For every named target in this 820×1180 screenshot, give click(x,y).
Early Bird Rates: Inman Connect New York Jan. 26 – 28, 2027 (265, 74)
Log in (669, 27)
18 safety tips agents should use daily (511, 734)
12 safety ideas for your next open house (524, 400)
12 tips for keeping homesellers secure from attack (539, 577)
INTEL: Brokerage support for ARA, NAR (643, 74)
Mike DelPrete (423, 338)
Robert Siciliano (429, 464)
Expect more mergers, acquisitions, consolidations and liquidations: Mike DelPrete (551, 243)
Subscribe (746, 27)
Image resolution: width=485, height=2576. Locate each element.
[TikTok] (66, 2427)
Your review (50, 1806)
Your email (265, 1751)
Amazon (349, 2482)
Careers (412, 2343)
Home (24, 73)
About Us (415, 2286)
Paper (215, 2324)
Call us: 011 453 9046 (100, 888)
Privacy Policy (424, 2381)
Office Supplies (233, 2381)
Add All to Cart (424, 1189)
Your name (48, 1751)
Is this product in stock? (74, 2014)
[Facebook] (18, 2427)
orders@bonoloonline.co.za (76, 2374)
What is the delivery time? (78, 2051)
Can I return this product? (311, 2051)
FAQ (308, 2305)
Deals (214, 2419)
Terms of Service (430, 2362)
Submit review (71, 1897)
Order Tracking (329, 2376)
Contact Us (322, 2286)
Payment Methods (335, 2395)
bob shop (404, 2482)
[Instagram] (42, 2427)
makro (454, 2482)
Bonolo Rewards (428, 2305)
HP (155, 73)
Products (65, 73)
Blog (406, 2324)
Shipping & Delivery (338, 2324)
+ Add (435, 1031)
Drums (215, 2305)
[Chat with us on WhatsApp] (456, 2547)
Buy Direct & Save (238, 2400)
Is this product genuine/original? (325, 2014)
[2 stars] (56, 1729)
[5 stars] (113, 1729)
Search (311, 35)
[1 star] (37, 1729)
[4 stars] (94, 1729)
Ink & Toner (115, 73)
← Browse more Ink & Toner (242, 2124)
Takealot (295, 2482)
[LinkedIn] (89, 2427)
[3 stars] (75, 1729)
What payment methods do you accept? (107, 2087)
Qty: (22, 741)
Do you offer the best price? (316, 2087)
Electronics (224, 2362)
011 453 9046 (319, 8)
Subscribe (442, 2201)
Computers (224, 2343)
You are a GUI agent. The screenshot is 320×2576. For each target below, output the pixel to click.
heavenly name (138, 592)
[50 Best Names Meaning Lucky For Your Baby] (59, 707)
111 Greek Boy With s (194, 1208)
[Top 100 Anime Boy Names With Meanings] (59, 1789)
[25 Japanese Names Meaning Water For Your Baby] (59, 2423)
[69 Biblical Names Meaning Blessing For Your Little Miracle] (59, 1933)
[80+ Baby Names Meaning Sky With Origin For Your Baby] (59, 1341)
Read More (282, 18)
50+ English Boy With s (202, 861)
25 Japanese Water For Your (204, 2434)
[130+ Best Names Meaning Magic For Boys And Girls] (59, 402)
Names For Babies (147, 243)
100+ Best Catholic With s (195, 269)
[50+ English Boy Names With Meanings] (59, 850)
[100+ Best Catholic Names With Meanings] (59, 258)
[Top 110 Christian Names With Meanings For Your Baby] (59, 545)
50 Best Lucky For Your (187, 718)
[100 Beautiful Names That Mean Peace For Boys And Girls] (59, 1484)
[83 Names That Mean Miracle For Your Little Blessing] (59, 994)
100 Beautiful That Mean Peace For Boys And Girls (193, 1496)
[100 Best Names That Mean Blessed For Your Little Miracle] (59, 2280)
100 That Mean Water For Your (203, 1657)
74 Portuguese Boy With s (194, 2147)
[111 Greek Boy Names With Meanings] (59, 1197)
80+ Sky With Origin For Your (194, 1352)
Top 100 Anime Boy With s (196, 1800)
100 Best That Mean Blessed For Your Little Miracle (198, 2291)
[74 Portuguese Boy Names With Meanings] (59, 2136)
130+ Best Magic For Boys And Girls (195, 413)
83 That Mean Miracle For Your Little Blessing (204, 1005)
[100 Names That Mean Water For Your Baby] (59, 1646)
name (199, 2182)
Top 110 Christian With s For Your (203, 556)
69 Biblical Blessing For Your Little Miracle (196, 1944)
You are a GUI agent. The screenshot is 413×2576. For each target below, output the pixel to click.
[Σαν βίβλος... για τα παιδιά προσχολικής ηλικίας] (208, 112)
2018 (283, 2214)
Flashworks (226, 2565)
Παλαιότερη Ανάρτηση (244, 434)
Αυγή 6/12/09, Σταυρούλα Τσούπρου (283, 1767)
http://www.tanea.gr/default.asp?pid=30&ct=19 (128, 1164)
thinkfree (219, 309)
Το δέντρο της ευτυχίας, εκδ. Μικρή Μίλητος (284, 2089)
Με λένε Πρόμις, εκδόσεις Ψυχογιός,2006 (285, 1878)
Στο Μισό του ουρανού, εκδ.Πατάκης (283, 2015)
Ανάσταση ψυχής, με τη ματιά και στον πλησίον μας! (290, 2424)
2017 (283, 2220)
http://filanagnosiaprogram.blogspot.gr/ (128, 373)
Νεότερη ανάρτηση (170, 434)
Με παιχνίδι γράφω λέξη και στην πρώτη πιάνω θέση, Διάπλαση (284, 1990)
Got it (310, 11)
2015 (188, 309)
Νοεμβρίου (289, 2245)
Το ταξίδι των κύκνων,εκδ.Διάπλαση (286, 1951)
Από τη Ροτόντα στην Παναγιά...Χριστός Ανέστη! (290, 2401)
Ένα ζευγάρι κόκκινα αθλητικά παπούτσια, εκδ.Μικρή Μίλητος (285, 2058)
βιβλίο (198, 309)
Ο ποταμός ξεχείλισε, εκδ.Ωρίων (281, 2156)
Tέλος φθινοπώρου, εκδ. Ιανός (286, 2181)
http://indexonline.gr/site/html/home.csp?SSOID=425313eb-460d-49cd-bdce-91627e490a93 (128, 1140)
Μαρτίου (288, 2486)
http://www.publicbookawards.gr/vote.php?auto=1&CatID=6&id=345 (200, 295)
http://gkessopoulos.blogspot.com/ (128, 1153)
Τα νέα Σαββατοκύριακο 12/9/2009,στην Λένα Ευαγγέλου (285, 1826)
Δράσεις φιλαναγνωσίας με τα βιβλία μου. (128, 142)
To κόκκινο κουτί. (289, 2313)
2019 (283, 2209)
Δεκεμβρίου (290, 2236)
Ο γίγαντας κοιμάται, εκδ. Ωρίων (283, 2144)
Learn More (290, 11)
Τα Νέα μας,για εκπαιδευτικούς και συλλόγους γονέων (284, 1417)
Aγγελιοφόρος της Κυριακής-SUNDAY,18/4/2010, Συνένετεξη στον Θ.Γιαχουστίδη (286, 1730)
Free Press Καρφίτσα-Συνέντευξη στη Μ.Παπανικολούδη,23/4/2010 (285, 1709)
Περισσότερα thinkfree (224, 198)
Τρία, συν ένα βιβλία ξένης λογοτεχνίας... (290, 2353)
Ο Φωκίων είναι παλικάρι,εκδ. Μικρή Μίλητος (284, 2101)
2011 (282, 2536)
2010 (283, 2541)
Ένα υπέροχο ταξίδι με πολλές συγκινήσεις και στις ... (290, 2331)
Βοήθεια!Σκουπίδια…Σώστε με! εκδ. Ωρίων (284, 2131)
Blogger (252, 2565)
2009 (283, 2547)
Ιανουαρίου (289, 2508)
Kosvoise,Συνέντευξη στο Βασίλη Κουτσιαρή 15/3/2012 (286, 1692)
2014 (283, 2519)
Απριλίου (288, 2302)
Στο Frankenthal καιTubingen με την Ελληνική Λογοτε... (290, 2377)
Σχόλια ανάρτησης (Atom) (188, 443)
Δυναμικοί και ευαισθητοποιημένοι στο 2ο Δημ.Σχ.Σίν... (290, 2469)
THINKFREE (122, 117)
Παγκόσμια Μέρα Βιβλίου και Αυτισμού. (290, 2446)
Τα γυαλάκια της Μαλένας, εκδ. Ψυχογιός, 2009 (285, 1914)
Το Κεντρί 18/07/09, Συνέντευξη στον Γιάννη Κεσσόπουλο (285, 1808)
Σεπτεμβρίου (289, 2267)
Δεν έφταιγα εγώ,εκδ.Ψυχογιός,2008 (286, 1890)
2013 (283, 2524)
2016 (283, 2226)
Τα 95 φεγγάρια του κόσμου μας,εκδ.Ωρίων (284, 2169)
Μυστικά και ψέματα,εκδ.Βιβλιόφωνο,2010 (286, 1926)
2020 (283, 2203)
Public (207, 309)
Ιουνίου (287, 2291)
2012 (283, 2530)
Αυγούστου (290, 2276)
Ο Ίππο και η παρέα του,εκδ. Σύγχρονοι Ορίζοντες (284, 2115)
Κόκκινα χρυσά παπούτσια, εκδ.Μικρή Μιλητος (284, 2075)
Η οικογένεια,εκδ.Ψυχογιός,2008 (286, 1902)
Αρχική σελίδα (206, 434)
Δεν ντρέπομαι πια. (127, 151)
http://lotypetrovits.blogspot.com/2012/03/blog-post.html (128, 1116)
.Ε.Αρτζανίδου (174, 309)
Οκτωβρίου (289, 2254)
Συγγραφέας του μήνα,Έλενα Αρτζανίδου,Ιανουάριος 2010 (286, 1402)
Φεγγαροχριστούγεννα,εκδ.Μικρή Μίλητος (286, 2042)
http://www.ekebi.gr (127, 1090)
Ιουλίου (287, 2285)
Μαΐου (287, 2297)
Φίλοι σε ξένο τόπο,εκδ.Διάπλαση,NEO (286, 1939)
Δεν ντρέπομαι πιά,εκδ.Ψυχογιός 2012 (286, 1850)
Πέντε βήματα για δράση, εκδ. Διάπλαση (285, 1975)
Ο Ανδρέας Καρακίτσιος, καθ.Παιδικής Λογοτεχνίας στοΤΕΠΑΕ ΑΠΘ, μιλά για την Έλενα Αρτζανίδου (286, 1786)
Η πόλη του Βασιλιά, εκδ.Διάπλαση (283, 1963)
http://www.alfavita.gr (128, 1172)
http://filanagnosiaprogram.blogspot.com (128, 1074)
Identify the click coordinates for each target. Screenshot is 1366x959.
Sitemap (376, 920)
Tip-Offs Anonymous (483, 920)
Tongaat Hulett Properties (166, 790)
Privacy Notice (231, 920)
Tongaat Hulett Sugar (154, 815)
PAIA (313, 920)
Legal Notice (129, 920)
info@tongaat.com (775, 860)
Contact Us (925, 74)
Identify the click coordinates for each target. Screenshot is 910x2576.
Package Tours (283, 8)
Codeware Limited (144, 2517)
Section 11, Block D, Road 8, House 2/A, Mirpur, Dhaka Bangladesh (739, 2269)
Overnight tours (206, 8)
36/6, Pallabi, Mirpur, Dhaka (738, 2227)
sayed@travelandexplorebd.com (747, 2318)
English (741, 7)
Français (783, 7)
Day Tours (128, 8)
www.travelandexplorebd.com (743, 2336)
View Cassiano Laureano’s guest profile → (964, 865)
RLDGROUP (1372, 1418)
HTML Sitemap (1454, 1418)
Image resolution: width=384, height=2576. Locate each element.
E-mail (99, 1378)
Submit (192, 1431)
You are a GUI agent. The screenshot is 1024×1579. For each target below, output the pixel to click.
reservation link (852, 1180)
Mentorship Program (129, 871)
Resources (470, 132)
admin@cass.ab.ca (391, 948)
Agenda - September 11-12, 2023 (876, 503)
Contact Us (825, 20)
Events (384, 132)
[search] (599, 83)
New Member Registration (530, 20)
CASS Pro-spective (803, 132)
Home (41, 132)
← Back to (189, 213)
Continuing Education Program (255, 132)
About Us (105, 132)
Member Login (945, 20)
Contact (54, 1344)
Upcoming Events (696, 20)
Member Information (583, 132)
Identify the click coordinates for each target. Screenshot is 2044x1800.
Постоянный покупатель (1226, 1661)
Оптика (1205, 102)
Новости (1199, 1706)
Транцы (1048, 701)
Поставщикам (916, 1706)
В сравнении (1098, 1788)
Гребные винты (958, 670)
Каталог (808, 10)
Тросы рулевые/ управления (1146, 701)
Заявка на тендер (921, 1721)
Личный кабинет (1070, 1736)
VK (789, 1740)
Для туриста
=====
→ What needs to be done:
Filter the material above down to the lines that hold the word "Greek".

→ Task solution:
111 Greek Boy With s (194, 1208)
[111 Greek Boy Names With Meanings] (59, 1197)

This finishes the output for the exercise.